Our aim is to provide DOIs for products in the NRAO archive. The three sets below are the highest priority:
1) For "Collections" - final products from large projects. For example, VLASS or ALFALFA
2) For AUDI images
3) For VLA images (pipelined and user-driven).
Issues for discussion/consideration:
1) granularity - one DOI per FITS image, or per collection?
2) versioning - should we reissue a DOI if a new version of the product is archived?
The AAS Pubs board held a data linking meeting on 8/28/20 - we saw no consensus on the granularity or versioning issues, but some sense that aggregations of data links (DOIs or others) could be assigned a DOI. We also learned that DataCite is the primary issuer of DOIs (https://datacite.org), it is E2000/yr for membership (which can be split by consortia) plus E500 per individual organization, then E0.8 per DOI with bulk prices for >2000 DOIs/yr.
Draft Requirements:
- For user-supplied collections based on large projects, and NRAO collections (e.g. NVSS, legacy image archive) one DOI will be issued per collection, linked to the collection such that clicking on the DOI will direct the user to the collection web page on Confluence (which in turn should have a query link to find the data in the archive). This DOI should be displayed prominently during archive searches, and on the Confluence page describing the collection's data release. A new DOI will be issued if a new reduction of the bulk of the dataset is supplied, but not in the case of small updates.
- For VLASS, several DOIs will be issued based on product collections (Quick Look, Single Epoch, Cumulative, per EDP set supplied), which links to pages on the VLASS Science website that contains query links to find the data in the archive. Again, these should be displayed prominently in archive searches and on the VLASS Science website.

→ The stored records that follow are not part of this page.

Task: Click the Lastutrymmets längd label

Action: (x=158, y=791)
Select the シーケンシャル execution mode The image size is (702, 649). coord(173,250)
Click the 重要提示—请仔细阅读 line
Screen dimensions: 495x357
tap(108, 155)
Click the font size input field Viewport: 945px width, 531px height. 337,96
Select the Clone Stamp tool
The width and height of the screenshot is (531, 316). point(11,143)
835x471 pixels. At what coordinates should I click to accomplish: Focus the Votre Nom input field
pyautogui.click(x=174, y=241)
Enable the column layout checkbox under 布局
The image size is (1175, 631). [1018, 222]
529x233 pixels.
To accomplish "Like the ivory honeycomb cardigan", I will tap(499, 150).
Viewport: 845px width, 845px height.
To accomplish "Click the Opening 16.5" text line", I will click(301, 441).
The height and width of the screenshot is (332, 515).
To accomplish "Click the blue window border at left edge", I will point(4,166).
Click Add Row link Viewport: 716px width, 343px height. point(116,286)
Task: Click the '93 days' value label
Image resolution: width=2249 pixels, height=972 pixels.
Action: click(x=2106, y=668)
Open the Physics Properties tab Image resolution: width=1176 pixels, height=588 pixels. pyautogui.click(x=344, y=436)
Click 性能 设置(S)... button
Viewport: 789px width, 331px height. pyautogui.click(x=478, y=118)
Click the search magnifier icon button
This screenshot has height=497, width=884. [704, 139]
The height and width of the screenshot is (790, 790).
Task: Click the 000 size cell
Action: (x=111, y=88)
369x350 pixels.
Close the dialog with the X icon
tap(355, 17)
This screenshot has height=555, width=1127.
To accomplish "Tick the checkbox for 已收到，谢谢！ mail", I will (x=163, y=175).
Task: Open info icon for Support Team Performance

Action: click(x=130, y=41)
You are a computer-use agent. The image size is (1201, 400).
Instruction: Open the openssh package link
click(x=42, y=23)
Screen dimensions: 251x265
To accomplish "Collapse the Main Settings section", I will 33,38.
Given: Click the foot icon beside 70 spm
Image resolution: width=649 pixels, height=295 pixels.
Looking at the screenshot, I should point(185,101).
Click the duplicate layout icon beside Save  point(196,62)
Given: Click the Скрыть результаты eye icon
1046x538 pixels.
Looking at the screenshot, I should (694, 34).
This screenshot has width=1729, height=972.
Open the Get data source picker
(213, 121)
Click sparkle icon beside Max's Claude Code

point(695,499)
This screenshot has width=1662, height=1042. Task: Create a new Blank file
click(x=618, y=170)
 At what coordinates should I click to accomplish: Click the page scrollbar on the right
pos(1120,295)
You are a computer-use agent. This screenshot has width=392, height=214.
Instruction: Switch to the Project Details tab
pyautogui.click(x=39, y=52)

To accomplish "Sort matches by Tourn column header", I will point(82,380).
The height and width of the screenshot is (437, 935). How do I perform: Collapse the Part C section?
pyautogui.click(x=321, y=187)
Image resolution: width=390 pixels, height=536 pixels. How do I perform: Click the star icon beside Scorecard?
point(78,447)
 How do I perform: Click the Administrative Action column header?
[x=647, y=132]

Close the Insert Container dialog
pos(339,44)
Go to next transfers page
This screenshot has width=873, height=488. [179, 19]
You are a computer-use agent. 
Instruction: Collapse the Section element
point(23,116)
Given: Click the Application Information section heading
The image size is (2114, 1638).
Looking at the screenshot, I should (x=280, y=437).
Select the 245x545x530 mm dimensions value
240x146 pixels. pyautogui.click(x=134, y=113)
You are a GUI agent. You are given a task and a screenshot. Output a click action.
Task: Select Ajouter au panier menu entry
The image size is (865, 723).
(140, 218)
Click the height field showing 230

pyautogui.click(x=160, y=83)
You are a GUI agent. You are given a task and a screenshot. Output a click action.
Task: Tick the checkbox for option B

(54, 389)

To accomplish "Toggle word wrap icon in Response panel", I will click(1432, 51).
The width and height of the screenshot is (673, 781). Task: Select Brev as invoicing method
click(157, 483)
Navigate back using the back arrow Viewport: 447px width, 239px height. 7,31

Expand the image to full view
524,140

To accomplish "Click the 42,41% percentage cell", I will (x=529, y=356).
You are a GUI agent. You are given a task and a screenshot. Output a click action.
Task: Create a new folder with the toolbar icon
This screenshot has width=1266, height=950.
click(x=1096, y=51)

- VLA pipeline images will receive one generic DOI per major pipeline version (e.g. data processed with 2020.x; 2021.x would get different DOIs, but not those with 2020.1 and 2020.2). These will be prominently shown in product searches. Each DOI will resolve to a landing page with a brief general description of the imaging pipeline, release notes for each version and a link to a query that returns the archive listing for image products created from that pipeline version.
- User-requested images (AUDI and VUDI) will receive one DOI per primary FITS image created. These will be prominently shown in product searches and resolve to a landing page generated automatically for each image, containing a summary of the image metadata and a link to the files in the archive.
- DOI metadata following the DataCite schema (http://schema.datacite.org, for an example see http://archive.stsci.edu/doi/resolve/resolve.html?doi=10.17909/t9-9skz-qw10) should be provided when creating each DOI.
- Users will be strongly encouraged to cite the DOI in papers (for example, as a footnote, see Long et al. (2020) using the dataset keyword http://archive.stsci.edu/doi/faq.html#faq31 for AAS journals), along with any journal article describing the dataset. This description should be linked prominently from the archive webpages and other related pages (VLASS science, per-collection confluence pages and NRAO Library pages).
- DOI links should be regularly tested to ensure they still perform the correct searches, and updated if necessary.